After ministers refuse to invite non-Christians, Hutchinson votes to keep prayers

The prayers will stay at meetings of the Hutchinson City Council.

By a 3-to-2 vote, council members in the town west of the Twin Cities rejected calls to replace a prayer by Christian pastors with a moment of silence, the Hutchinson Leader reports.

Currently, the prayer is led by members of the Hutchinson Ecumenical Ministerial Association on a rotating basis. Sometimes, nobody shows up at the meetings, so council members pray by themselves, which prompted one of the members, Steve Cook, to propose making the moment of silence a suitable replacement for a Christian prayer.

In rejecting the proposal with a vote in April, however, the City Council asked the ministers’ association to include non-Christians in their invocations. But the ministers refused.

“The Hutchinson Ecumenical Minister Association is, by definition, a Christian organization, not an inter-faith organization,” the association’s co-chairs wrote to council members.

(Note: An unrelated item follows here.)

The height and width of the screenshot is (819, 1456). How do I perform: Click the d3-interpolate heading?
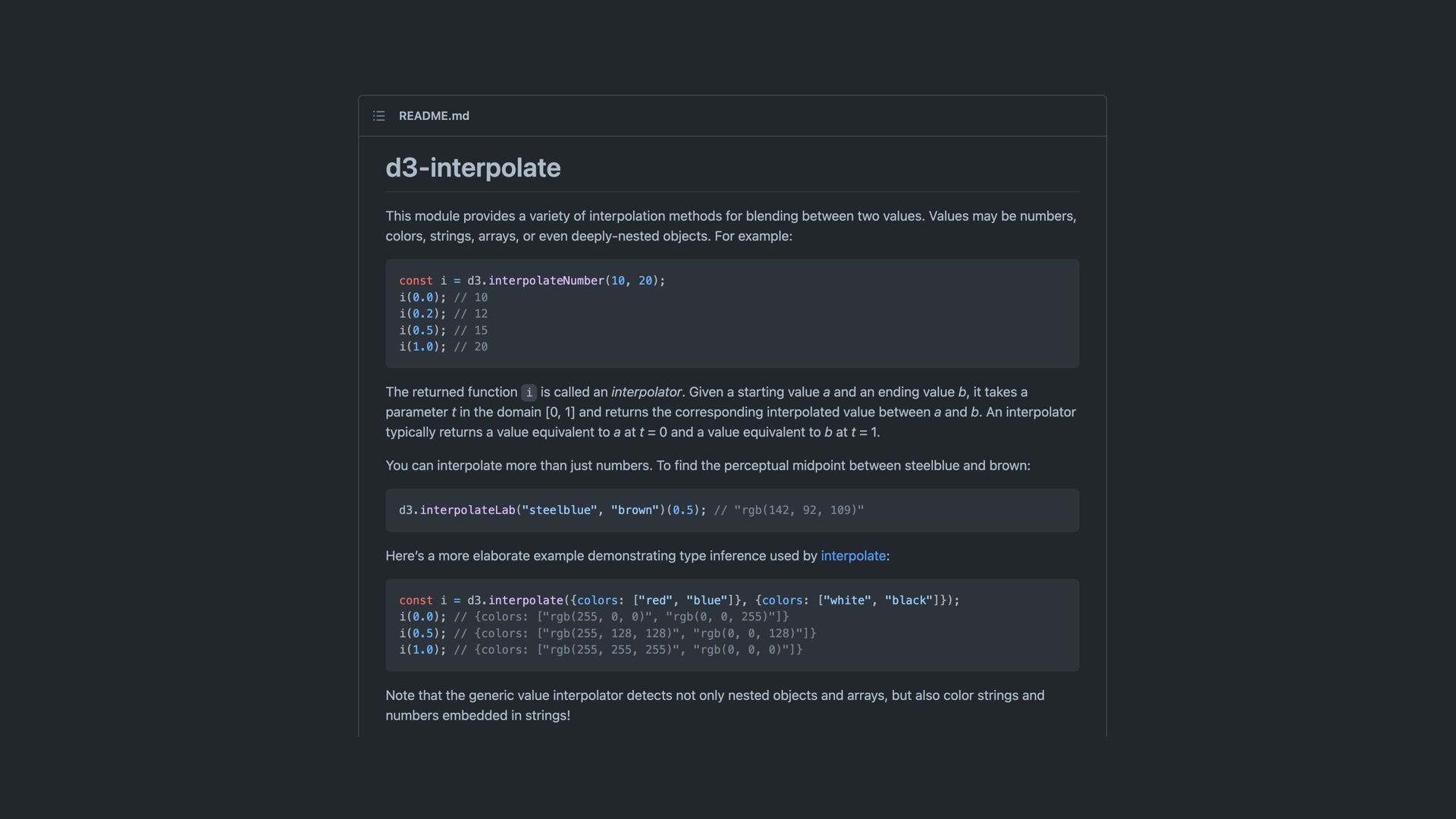[x=473, y=168]
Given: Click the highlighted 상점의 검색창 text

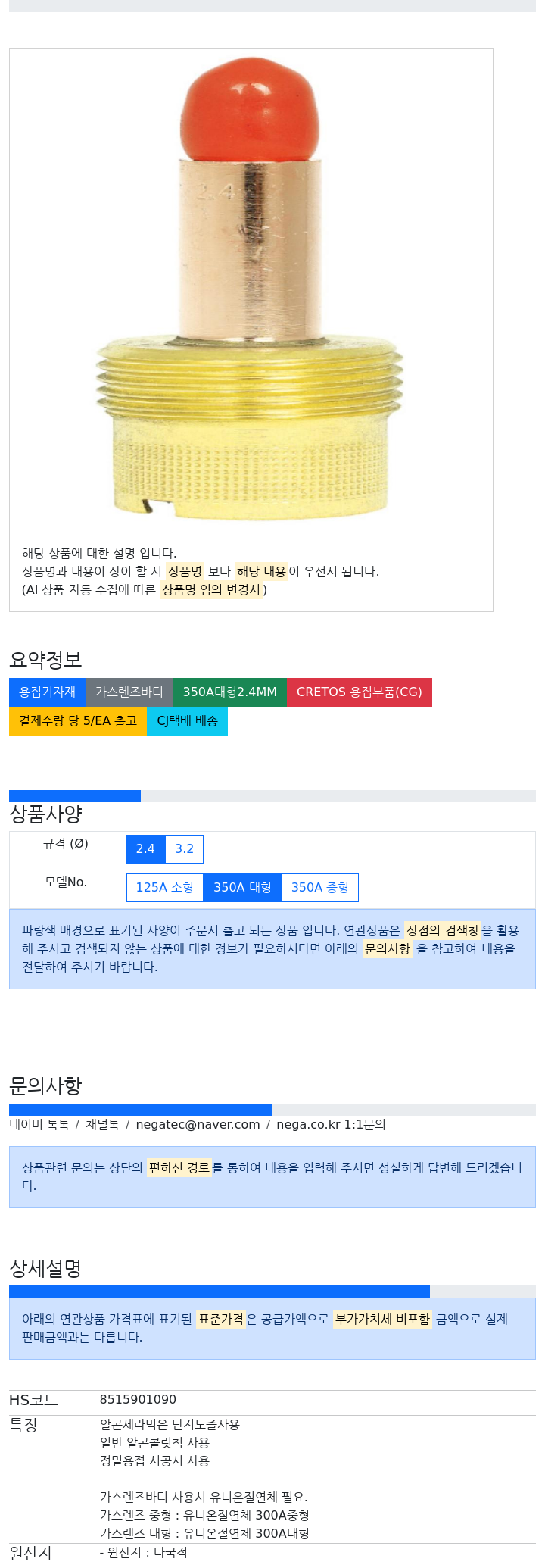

They said, however, they would merely not schedule a Christian minister to appear at two meetings each month, apparently inviting the Council to fill the spots with someone of their choosing.

In a letter to the Council from the Wisconsin-based Freedom From Religion Foundation, delivered before another vote on Tuesday, Colin McNamara, a legal fellow with the group, called the ministers’ idea “a paltry attempt at compromise.”

Cook had polled Minnesota officials in Litchfield, Silver Lake, Winsted, Glencoe, New Ulm, Willmar, Marshall and Fergus Falls, McLeod, Sibley and Meeker county boards, and the District 423 School Board, found they got along fine without invocations, and then proposed the moment of silence as a suitable replacement.